• BRIEF: Each record should be returned exactly as it is written.

• RECORDS TO PROCESS:
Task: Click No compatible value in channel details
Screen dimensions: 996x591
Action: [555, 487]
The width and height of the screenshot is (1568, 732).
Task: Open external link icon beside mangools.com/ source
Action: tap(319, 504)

• RESPONSE:
Task: Click No compatible value in channel details
Screen dimensions: 996x591
Action: [555, 487]
The width and height of the screenshot is (1568, 732).
Task: Open external link icon beside mangools.com/ source
Action: tap(319, 504)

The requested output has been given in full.